■ DATA SHOWN
=====
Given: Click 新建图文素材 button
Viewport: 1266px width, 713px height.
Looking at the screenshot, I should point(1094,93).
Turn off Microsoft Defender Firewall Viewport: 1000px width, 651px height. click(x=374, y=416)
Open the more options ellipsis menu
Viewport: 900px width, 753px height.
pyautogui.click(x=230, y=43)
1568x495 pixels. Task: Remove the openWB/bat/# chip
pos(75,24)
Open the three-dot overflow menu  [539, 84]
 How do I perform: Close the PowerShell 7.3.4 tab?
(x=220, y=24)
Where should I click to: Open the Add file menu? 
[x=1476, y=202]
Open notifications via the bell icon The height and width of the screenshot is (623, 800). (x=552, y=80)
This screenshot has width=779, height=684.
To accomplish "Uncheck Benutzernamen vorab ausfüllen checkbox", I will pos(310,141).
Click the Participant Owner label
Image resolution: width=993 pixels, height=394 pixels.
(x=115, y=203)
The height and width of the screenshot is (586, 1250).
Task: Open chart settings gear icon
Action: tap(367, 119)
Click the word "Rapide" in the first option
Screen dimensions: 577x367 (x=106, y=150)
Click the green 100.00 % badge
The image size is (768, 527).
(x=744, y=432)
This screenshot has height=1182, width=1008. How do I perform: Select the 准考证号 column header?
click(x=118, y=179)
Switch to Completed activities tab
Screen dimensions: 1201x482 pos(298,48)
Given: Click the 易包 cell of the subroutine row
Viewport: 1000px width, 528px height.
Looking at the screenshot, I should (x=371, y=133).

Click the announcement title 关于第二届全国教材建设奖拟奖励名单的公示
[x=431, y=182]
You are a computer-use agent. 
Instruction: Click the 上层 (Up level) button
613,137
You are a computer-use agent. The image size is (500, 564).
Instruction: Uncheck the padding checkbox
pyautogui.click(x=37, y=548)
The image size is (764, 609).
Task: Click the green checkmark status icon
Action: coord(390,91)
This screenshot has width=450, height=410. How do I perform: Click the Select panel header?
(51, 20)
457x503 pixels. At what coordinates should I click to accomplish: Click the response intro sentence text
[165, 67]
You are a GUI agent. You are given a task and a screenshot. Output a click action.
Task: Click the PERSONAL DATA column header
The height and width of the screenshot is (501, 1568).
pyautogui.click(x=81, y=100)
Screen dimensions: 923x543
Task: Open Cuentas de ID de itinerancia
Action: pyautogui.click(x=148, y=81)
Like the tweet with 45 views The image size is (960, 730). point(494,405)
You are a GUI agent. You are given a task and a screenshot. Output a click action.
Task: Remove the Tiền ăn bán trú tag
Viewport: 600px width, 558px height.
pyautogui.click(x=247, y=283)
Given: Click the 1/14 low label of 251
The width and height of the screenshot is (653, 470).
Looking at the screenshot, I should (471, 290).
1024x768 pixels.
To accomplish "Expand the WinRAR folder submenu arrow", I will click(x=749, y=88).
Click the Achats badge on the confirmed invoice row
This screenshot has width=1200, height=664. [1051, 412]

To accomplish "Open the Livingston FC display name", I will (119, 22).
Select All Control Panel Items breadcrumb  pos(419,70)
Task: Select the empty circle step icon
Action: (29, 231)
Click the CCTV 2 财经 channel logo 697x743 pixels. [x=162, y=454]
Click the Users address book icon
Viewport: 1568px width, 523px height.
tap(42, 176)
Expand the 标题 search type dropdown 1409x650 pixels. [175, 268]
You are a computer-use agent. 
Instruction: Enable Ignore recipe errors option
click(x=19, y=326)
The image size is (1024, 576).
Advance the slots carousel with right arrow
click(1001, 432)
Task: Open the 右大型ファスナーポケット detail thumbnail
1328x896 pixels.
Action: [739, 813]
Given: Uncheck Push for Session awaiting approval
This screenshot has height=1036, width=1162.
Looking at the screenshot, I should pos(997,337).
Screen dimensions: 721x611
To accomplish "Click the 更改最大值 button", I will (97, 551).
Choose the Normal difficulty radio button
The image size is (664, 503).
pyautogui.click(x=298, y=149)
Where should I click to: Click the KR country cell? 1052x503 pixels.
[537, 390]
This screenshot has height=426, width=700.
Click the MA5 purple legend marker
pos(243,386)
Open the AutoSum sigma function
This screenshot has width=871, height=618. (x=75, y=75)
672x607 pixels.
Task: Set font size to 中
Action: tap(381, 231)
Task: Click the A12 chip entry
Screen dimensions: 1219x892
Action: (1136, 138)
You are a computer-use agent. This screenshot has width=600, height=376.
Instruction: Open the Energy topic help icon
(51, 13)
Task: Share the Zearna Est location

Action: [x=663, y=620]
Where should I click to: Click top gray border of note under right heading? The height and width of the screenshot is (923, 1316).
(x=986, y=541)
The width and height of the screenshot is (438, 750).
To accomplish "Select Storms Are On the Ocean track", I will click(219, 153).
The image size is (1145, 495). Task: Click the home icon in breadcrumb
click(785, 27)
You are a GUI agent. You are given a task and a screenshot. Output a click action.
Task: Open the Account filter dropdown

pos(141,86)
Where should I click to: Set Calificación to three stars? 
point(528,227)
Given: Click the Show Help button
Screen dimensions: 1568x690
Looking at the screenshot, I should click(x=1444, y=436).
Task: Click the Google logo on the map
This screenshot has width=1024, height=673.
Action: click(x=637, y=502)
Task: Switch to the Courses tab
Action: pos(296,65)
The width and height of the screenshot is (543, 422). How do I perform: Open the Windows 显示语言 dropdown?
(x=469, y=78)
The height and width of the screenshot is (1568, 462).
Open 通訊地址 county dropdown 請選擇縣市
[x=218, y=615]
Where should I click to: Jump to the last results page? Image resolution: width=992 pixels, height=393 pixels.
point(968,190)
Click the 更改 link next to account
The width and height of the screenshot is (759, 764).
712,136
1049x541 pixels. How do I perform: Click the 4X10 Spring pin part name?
=====
■ GOAL OF THE EXERCISE
The entries above are to be restated word for word.

■ ANSWER SPACE
Given: Click 新建图文素材 button
Viewport: 1266px width, 713px height.
Looking at the screenshot, I should point(1094,93).
Turn off Microsoft Defender Firewall Viewport: 1000px width, 651px height. click(x=374, y=416)
Open the more options ellipsis menu
Viewport: 900px width, 753px height.
pyautogui.click(x=230, y=43)
1568x495 pixels. Task: Remove the openWB/bat/# chip
pos(75,24)
Open the three-dot overflow menu  [539, 84]
 How do I perform: Close the PowerShell 7.3.4 tab?
(x=220, y=24)
Where should I click to: Open the Add file menu? 
[x=1476, y=202]
Open notifications via the bell icon The height and width of the screenshot is (623, 800). (x=552, y=80)
This screenshot has width=779, height=684.
To accomplish "Uncheck Benutzernamen vorab ausfüllen checkbox", I will pos(310,141).
Click the Participant Owner label
Image resolution: width=993 pixels, height=394 pixels.
(x=115, y=203)
The height and width of the screenshot is (586, 1250).
Task: Open chart settings gear icon
Action: tap(367, 119)
Click the word "Rapide" in the first option
Screen dimensions: 577x367 (x=106, y=150)
Click the green 100.00 % badge
The image size is (768, 527).
(x=744, y=432)
This screenshot has height=1182, width=1008. How do I perform: Select the 准考证号 column header?
click(x=118, y=179)
Switch to Completed activities tab
Screen dimensions: 1201x482 pos(298,48)
Given: Click the 易包 cell of the subroutine row
Viewport: 1000px width, 528px height.
Looking at the screenshot, I should (x=371, y=133).

Click the announcement title 关于第二届全国教材建设奖拟奖励名单的公示
[x=431, y=182]
You are a computer-use agent. 
Instruction: Click the 上层 (Up level) button
613,137
You are a computer-use agent. The image size is (500, 564).
Instruction: Uncheck the padding checkbox
pyautogui.click(x=37, y=548)
The image size is (764, 609).
Task: Click the green checkmark status icon
Action: coord(390,91)
This screenshot has width=450, height=410. How do I perform: Click the Select panel header?
(51, 20)
457x503 pixels. At what coordinates should I click to accomplish: Click the response intro sentence text
[165, 67]
You are a GUI agent. You are given a task and a screenshot. Output a click action.
Task: Click the PERSONAL DATA column header
The height and width of the screenshot is (501, 1568).
pyautogui.click(x=81, y=100)
Screen dimensions: 923x543
Task: Open Cuentas de ID de itinerancia
Action: pyautogui.click(x=148, y=81)
Like the tweet with 45 views The image size is (960, 730). point(494,405)
You are a GUI agent. You are given a task and a screenshot. Output a click action.
Task: Remove the Tiền ăn bán trú tag
Viewport: 600px width, 558px height.
pyautogui.click(x=247, y=283)
Given: Click the 1/14 low label of 251
The width and height of the screenshot is (653, 470).
Looking at the screenshot, I should (471, 290).
1024x768 pixels.
To accomplish "Expand the WinRAR folder submenu arrow", I will click(x=749, y=88).
Click the Achats badge on the confirmed invoice row
This screenshot has width=1200, height=664. [1051, 412]

To accomplish "Open the Livingston FC display name", I will (119, 22).
Select All Control Panel Items breadcrumb  pos(419,70)
Task: Select the empty circle step icon
Action: (29, 231)
Click the CCTV 2 财经 channel logo 697x743 pixels. [x=162, y=454]
Click the Users address book icon
Viewport: 1568px width, 523px height.
tap(42, 176)
Expand the 标题 search type dropdown 1409x650 pixels. [175, 268]
You are a computer-use agent. 
Instruction: Enable Ignore recipe errors option
click(x=19, y=326)
The image size is (1024, 576).
Advance the slots carousel with right arrow
click(1001, 432)
Task: Open the 右大型ファスナーポケット detail thumbnail
1328x896 pixels.
Action: [739, 813]
Given: Uncheck Push for Session awaiting approval
This screenshot has height=1036, width=1162.
Looking at the screenshot, I should pos(997,337).
Screen dimensions: 721x611
To accomplish "Click the 更改最大值 button", I will (97, 551).
Choose the Normal difficulty radio button
The image size is (664, 503).
pyautogui.click(x=298, y=149)
Where should I click to: Click the KR country cell? 1052x503 pixels.
[537, 390]
This screenshot has height=426, width=700.
Click the MA5 purple legend marker
pos(243,386)
Open the AutoSum sigma function
This screenshot has width=871, height=618. (x=75, y=75)
672x607 pixels.
Task: Set font size to 中
Action: tap(381, 231)
Task: Click the A12 chip entry
Screen dimensions: 1219x892
Action: (1136, 138)
You are a computer-use agent. This screenshot has width=600, height=376.
Instruction: Open the Energy topic help icon
(51, 13)
Task: Share the Zearna Est location

Action: [x=663, y=620]
Where should I click to: Click top gray border of note under right heading? The height and width of the screenshot is (923, 1316).
(x=986, y=541)
The width and height of the screenshot is (438, 750).
To accomplish "Select Storms Are On the Ocean track", I will click(219, 153).
The image size is (1145, 495). Task: Click the home icon in breadcrumb
click(785, 27)
You are a GUI agent. You are given a task and a screenshot. Output a click action.
Task: Open the Account filter dropdown

pos(141,86)
Where should I click to: Set Calificación to three stars? 
point(528,227)
Given: Click the Show Help button
Screen dimensions: 1568x690
Looking at the screenshot, I should click(x=1444, y=436).
Task: Click the Google logo on the map
This screenshot has width=1024, height=673.
Action: click(x=637, y=502)
Task: Switch to the Courses tab
Action: pos(296,65)
The width and height of the screenshot is (543, 422). How do I perform: Open the Windows 显示语言 dropdown?
(x=469, y=78)
The height and width of the screenshot is (1568, 462).
Open 通訊地址 county dropdown 請選擇縣市
[x=218, y=615]
Where should I click to: Jump to the last results page? Image resolution: width=992 pixels, height=393 pixels.
point(968,190)
Click the 更改 link next to account
The width and height of the screenshot is (759, 764).
712,136
1049x541 pixels. How do I perform: Click the 4X10 Spring pin part name?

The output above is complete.